Can a Creditor Garnish Cryptocurrency to Satisfy a Court Judgment?
A court judgment gives a creditor the legal right to collect, but collecting from a bank account and collecting from a crypto wallet are not the same exercise. One involves a single phone call to an institution; the other can involve tracking down assets that were never reported anywhere in the first place.
The short answer
Yes, a creditor holding a valid court judgment can generally pursue a debtor’s cryptocurrency the same way they could pursue other property, such as a bank account or investment holdings. The practical difference is enforcement: because crypto isn’t centrally held by a single institution the way a bank deposit is, actually locating, freezing, and seizing it usually takes more legal and investigative work than a standard bank garnishment does.
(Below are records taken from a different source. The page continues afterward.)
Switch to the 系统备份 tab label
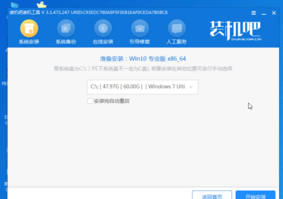This screenshot has height=199, width=283. (66, 42)
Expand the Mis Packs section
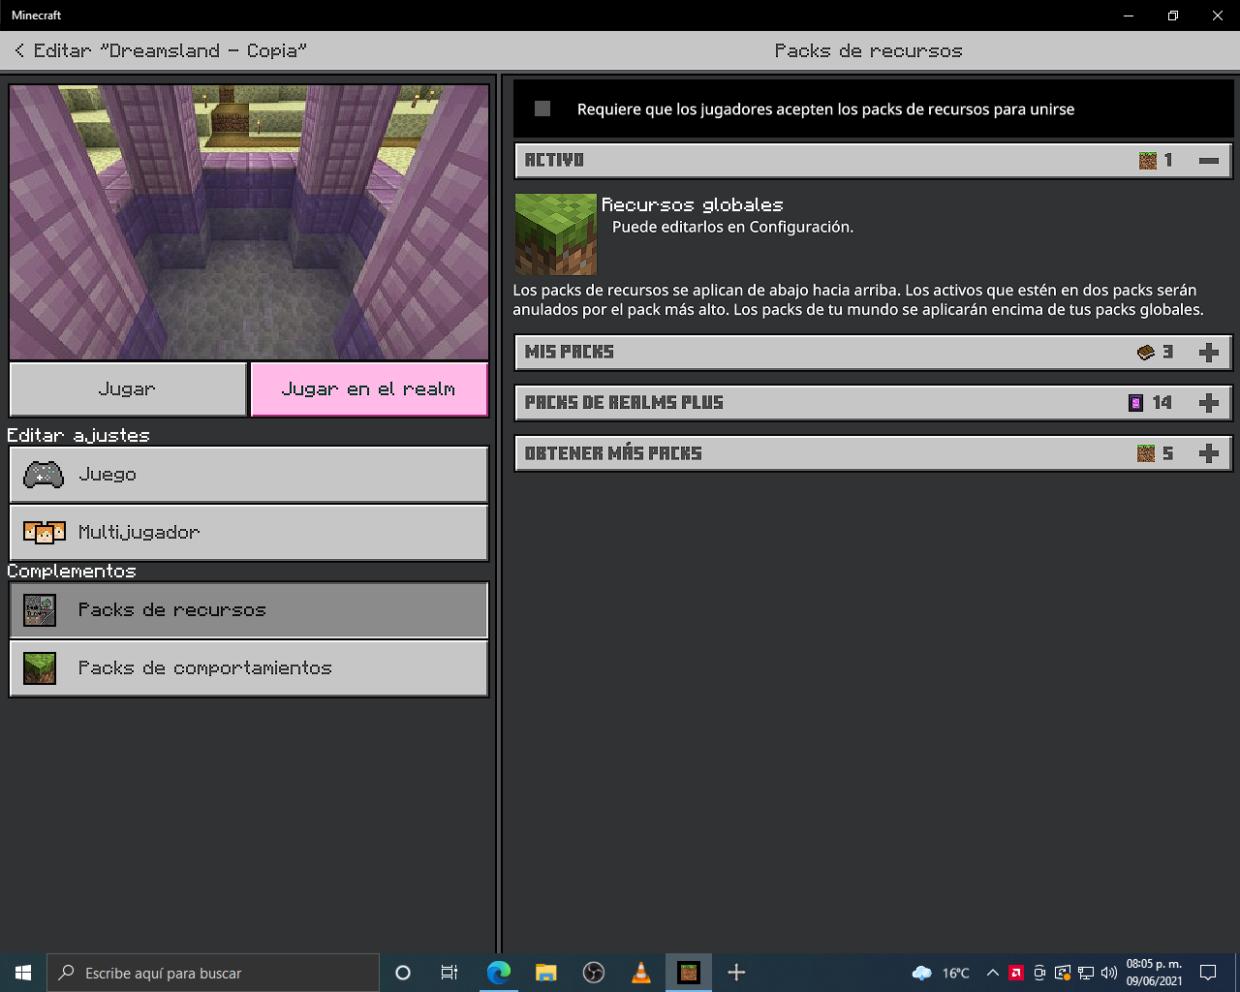 pyautogui.click(x=1208, y=353)
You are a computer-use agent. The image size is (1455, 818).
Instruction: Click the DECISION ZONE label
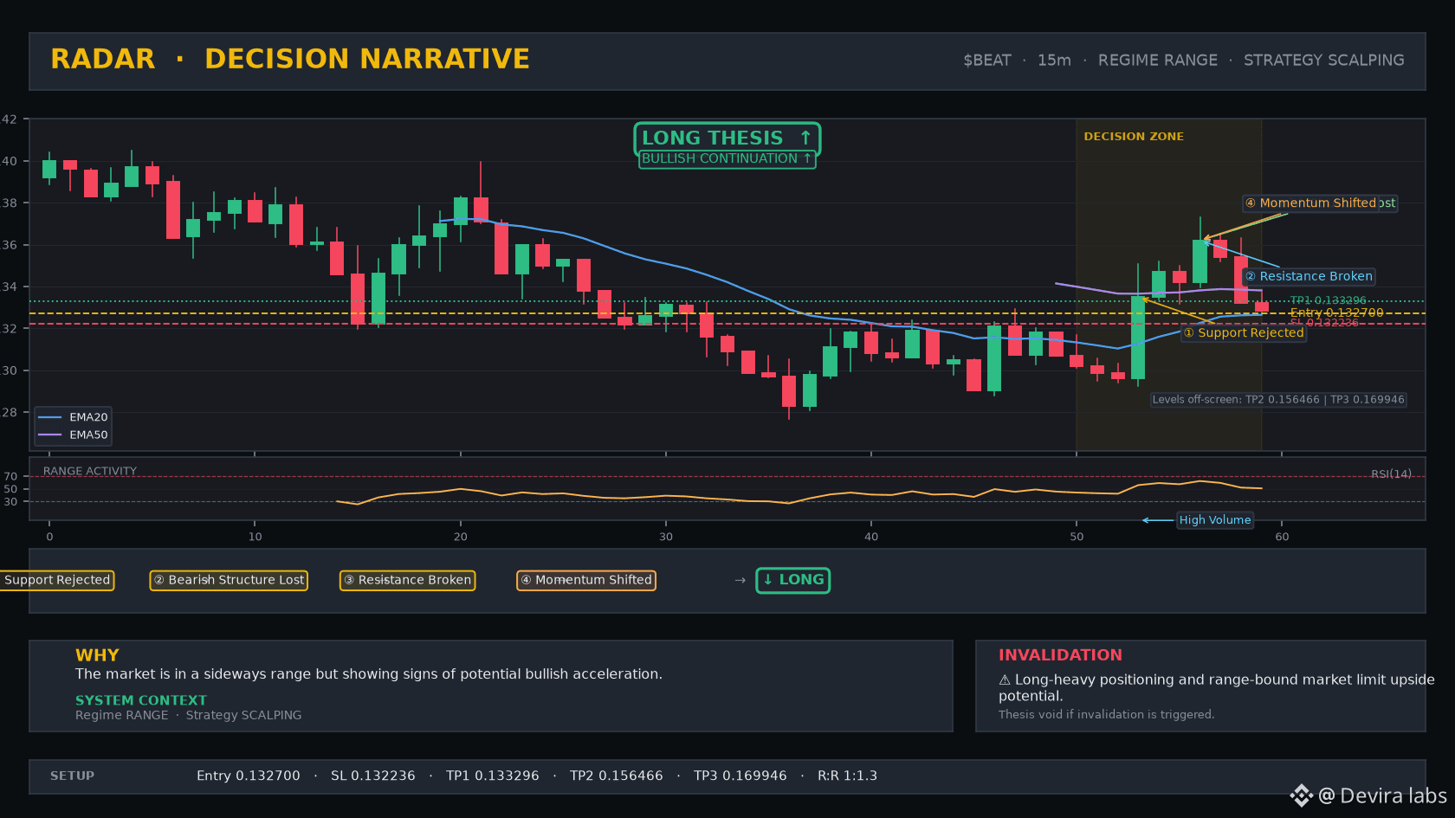(1134, 137)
Why crypto is legally fair game
Courts generally treat cryptocurrency as property, and property owned by a judgment debtor is typically available to satisfy a judgment, subject to whatever exemptions state law provides for certain types of assets. There’s no special legal shield that removes crypto from a creditor’s reach simply because it exists on a blockchain rather than in a traditional account. The debtor’s legal obligation to satisfy the judgment doesn’t change based on what form their assets take.
Where enforcement gets harder in practice
- Custodial holdings are easier to reach. Crypto held on an exchange account functions more like a bank account for enforcement purposes; a creditor who identifies the exchange and account can typically pursue a garnishment order against it in a comparable way to reaching custodial holdings in a bankruptcy, since the exchange itself can be legally compelled to act.
- Self-custodied wallets are harder to reach. If a debtor holds crypto in a personal wallet rather than through a custodian, no single institution can be ordered to freeze or turn over the funds, which means enforcement often depends on first proving the wallet exists and belongs to the debtor.
- Discovery becomes central. Because there’s no automatic reporting comparable to a bank statement, creditors frequently rely on legal discovery tools, subpoenas to known exchanges, and financial records, using investigative approaches that overlap with how a bankruptcy trustee locates undisclosed cryptocurrency in an unrelated proceeding.
What a creditor typically needs to act
A judgment alone usually isn’t enough to move directly against a specific wallet. Creditors generally need to identify where the crypto is held, whether that’s a named exchange account or a self-custodied wallet address linked to the debtor, and then use the appropriate legal process, such as a writ of garnishment against a custodian or a turnover order against the debtor directly, to compel access. This mirrors the kind of asset identification that comes up in other legal contexts too, including how cryptocurrency gets divided in a divorce settlement, where establishing what exists and who controls it is often the harder half of the process.
Why self-custody changes the calculus, not the obligation
Holding crypto in a personal wallet doesn’t erase the underlying debt or make it legally untouchable; it just changes how difficult enforcement is. A debtor who moves assets into self-custody specifically to frustrate a known judgment can also run into separate legal problems around fraudulent transfers, since courts generally look unfavorably on efforts to intentionally place assets out of a creditor’s reach after a judgment is entered. How self-custodied crypto is treated in less adversarial contexts, such as unclaimed property law, is still a developing area, which adds to the uncertainty on the enforcement side as well.
What to weigh
Cryptocurrency being harder to locate than a bank account is a practical obstacle for creditors, not a legal exemption for debtors. Because enforcement procedures and exemption rules vary significantly by state and depend on the specifics of a judgment, anyone facing this situation, whether pursuing or owing a judgment, is better served working through the details with an attorney than assuming crypto sits outside a court’s reach.